[start of DOCUMENT]
This Metric Is Influenced By Unemployment, Savings And Discretionary Income.
The Latest "Stats" Are Not Encouraging.
Furthermore, the decrease in private salaries and wages was the ninth in tenth months, driven by factors such as the high unemployment rate of 9.5% along with the steady decline in the average production workweek to 33 hours, which is the lowest on record since recordkeeping began during the Lyndon Johnson Administration and is being driven by layoffs as well as substitution of part-time labor.
Economic headwinds indeed.
I'm sick of the whole sorry system & am deliberately not purchasing anything from big business.......... I'm saving all my worthless dollars !
This is as planned IMHO
Only to a point though. For me standard of living means things like comfort, culture, healthcare, education, intelligent debate, scientific and technological progress. So what disposable incomes are plunging? Do people really need mcmansions, multiple gas guzzlers, flat screens, designer clothes etc?
[end of DOCUMENT]
[start of RAW DATA]
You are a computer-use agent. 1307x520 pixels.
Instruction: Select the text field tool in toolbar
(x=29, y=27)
[end of RAW DATA]
[start of RAW DATA]
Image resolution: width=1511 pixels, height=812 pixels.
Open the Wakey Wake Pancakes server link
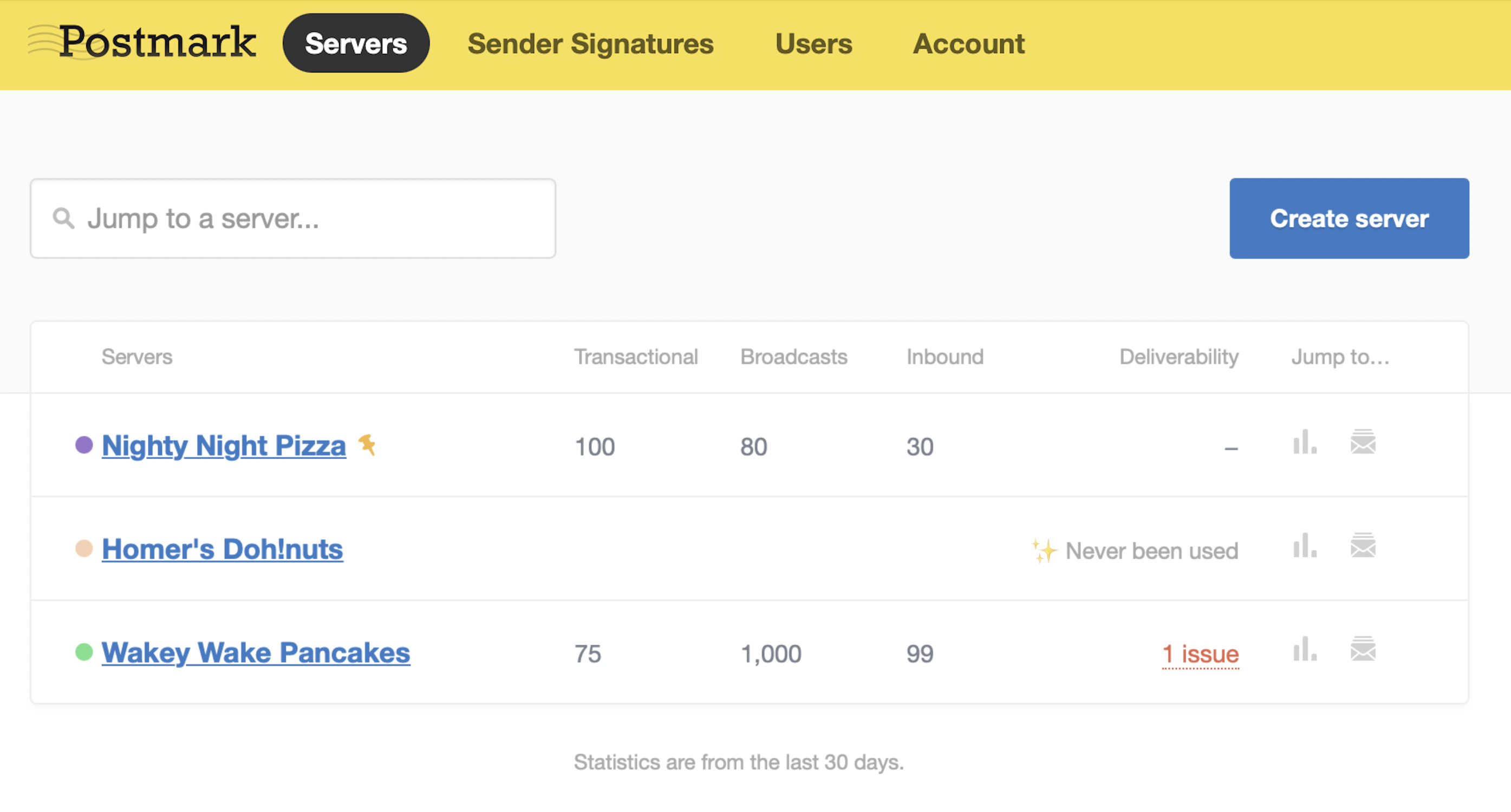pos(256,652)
[end of RAW DATA]
▸ **INSTRUCTION 1**
Print, character for character, the stretch of the text on economic headwinds from "Furthermore, the decrease" through "worthless dollars !".
▸ **INSTRUCTION 2**
In the text on economic headwinds, to how many hours has the average production workweek declined?

▸ **WORKED ANSWER 1**
Furthermore, the decrease in private salaries and wages was the ninth in tenth months, driven by factors such as the high unemployment rate of 9.5% along with the steady decline in the average production workweek to 33 hours, which is the lowest on record since recordkeeping began during the Lyndon Johnson Administration and is being driven by layoffs as well as substitution of part-time labor.
Economic headwinds indeed.
I'm sick of the whole sorry system & am deliberately not purchasing anything from big business.......... I'm saving all my worthless dollars !

▸ **WORKED ANSWER 2**
33 hours